New York's Civil Practice Law and Rule states that "[a]n action . . . must be commenced within the time specified in this article unless a different time is prescribed by law or a shorter time is prescribed by written agreement." N.Y. C.P.L.R. 201. "The parties to a contract may agree to limit the period of time within which an action must be commenced to a period shorter than that provided by the applicable statute of limitations." Hunt v. Raymour & Flanigan, 963 N.Y.S.2d 722, 724 (2d Dept. 2013) (citation omitted). "Absent proof that the contract is one of adhesion or the product of overreaching, or that the altered period is unreasonably short, the abbreviated period of limitation will be enforced." Stonewall Contracting Corp. v. Long Island Rail Rd. Co., 129 N.Y.S.3d 433, 436 (2d Dept. 2020) (citation omitted). "Where the party against which an abbreviated Statute of Limitations is sought to be enforced does not demonstrate duress, fraud, or misrepresentations in regard to its agreement to the shortened period, it is assumed that the term was voluntarily agreed to." State of Narrow Fabric, Inc. v. Unifi, Inc., 5 N.Y.S.3d 512, 514 (2d Dept. 2015) (citation omitted). New York courts have held that a six-month period to bring a lawsuit is reasonable. See Hunt, 963 N.Y.S.2d at 723-24; Ortegas v. G4S Secure Sols. (USA) Inc., 65 N.Y.S.3d 693 (1st Dept. 2017). See also Stonewall, 129 N.Y.S.3d at 437 (90-day contractual limitations period enforceable).

The Agreement required Mason to file any lawsuit against AmTrust related to his employment within the longer of six months after the date of the event that is the subject of the lawsuit or the date Mason signed the Agreement. Mason filed this lawsuit on September 9, 2019. As a result, he may only bring claims against AmTrust related to his employment based on events taking place on or after March 9, 2019. The Letter required AmTrust pay Mason his bonuses for each year of his employment no later than "the year following the year in which the bonus [was] earned." For the years 2014 through 2017, AmTrust paid bonuses to Mason by May of the following year. As a consequence, any claims regarding bonuses for the years 2014 through 2017 fall well outside the six-month limitations period established by the Agreement. AmTrust has shown that it is entitled to summary judgment for Mason's claims for bonuses for the years 2014, 2015, 2016, and 2017.

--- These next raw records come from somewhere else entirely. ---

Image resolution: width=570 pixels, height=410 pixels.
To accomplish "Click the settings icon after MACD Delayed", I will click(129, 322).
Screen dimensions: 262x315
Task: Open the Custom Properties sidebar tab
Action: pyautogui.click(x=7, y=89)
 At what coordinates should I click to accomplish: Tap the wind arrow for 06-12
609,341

Mason opposes this motion for summary judgment with several arguments. First, Mason argues that there are still genuine issues of material fact, including whether Mason received his entire discretionary bonus and whether AmTrust committed fraudulent accounting practices and concealed those practices from Mason. These issues do not prevent the enforcement of the statute of limitations in this case. Any suit regarding the asserted underpayment of a bonus had to be brought within six months of the date on which the bonus was paid or due to be paid.

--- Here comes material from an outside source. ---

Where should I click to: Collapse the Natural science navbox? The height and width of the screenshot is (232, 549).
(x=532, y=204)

Mason asserts in passing that this motion for summary judgment is premature because discovery is not yet complete. On consent, the parties have extended the period for discovery. They are at the very final moments of the discovery period. The parties' pretrial order is due on November 20. Mason also submitted a declaration of his expert, Evan Bennett, who explains generally that he needs additional documentation from AmTrust to accurately calculate the bonuses due to Mason. To the extent that this declaration is meant to serve as a 56(d) affidavit, it does not contain the detailed showing required by Rule 56(d), see Paddington Partners v. Bouchard, 34 F.3d 1132, 1138 (2d Cir. 1994), and therefore does not preclude ruling on AmTrust's summary judgment motion.

Mason next contends that he did not voluntarily sign the Agreement. "In general, repudiation of an agreement on the ground that it was procured by duress requires a showing of both [1] a wrongful threat and [2] the effect of precluding the exercise of free will." United States v. Twenty Miljam-350 IED Jammers, 669 F.3d 78, 88 (2d Cir. 2011) (citation and emphasis omitted). In addition, because duress renders contracts voidable, rather than void, "the person claiming duress must act promptly to repudiate the contract or release or he will be deemed to have waived his right to do so." Id. at 89 (citation omitted).

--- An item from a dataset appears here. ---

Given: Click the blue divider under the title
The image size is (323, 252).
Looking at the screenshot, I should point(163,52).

Mason asserts that he could not have voluntarily signed the Agreement because he was threatened with the loss of his job and no negotiations regarding the terms of the Agreement took place between parties. Mason's assertion is insufficient to set aside the Agreement. Mason signed the Agreement three years before AmTrust terminated his employment. Through his continued employment with AmTrust he waived his right to repudiate the Agreement. A company's requirement that an at-will employee execute an employment agreement to avoid termination does not constitute a wrongful threat. Ellison v. Chartis Claims, Inc., 115 N.Y.S.3d 53, 59-60 (2d Dept. 2019).

Mason also argues that the terms of the Agreement are vague and ambiguous. Under New York law, an

ambiguity exists where the terms of the contract could suggest more than one meaning when viewed objectively by a reasonably intelligent person who has examined the context of the entire integrated agreement and who is cognizant of the customs, practices, usages and terminology as generally understood in the particular trade or business.
Law Debenture Tr. Co. of New York v. Maverick Tube Corp., 595 F.3d 458, 466 (2d Cir. 2010) (citation omitted). By contrast, a contract is unambiguous if its "language has a definite and precise meaning about which there is no reasonable basis for a difference of opinion." Keiler v. Harlequin Enterprises Ltd., 751 F.3d 64, 69 (2d Cir. 2014) (applying New York law).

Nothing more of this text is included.